Results distribution - Githubissues

jugglinmike commented 6 years ago

During the March meetings in Waterloo, we worked out a new project organization for the collection and distribution of WPT test results data. Today, @hexcles presented some thoughts on an alternate model. I've also been thinking about the problem, so we're planning to speak synchronously on this coming Monday. I'm creating this issue to keep track of our initial thoughts and to communicate any decisions we make.

jugglinmike commented 6 years ago

Because @foolip made the mistake of complimenting my ASCII "art" in a recent presentation, I'm going to try to explain this with dashes and pipes.

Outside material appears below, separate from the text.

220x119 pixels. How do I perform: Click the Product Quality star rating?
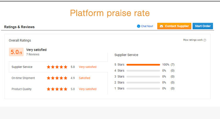pos(57,89)
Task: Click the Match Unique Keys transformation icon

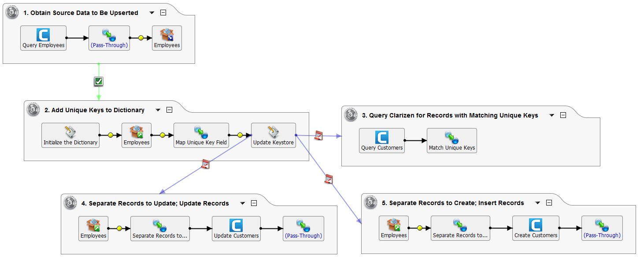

For context, the current system has the test runner uploading to a storage service and notifying the dashboard UI of this via a small HTTP POST request:

.--------------.        .----------------.        .---------.
| Test runner  | -(1)-> | Storage:       |        | wpt.fyi |
|              |        | formatted data | <-(3)- |         |
'--------------'        '----------------' -(4)-> '---------'
       '-(2)-------------------------------------------^
1. Upload formatted results & summary
2. Notify (via authenticated POST)
3 & 4. Fetch

In the new system, the results collector would submit data directly to the dashboard system, and that project would handle storage internally:

.-------------.                              .---------+----------------.
| Test runner |                              | wpt.fyi | Storage:       |
|             |                              |         | formatted data |
'-------------'                              '---------+ and metrics    |
       '-(1)--------------------------------------^    '----------------'
1. Upload raw unformatted results

The benefit here is that there are fewer integration points between the projects, and that's important because we plan to split these into separate repositories.

I think we could improve this still further by using the data store as an intermediary between the two projects. The test runner uploads the complete dataset without processing. The dashboard downloads that data and processes it to meet its own needs (maintaining its own storage if necessary).

.-------------.        .-------------.        .---------+----------------.
| Test runner | -(1)-> | Storage:    | -(2)-> | wpt.fyi | Storage:       |
|             |        | raw data    | <-(3)- |         | formatted data |
'-------------'        '-------------' -(4)-> '---------+ and metrics    |
1. Upload raw unformatted results                       '................'
2. Notify (via Atom)
3 & 4. Fetch

This enables public consumption because anyone can subscribe to the syndication feed without our support.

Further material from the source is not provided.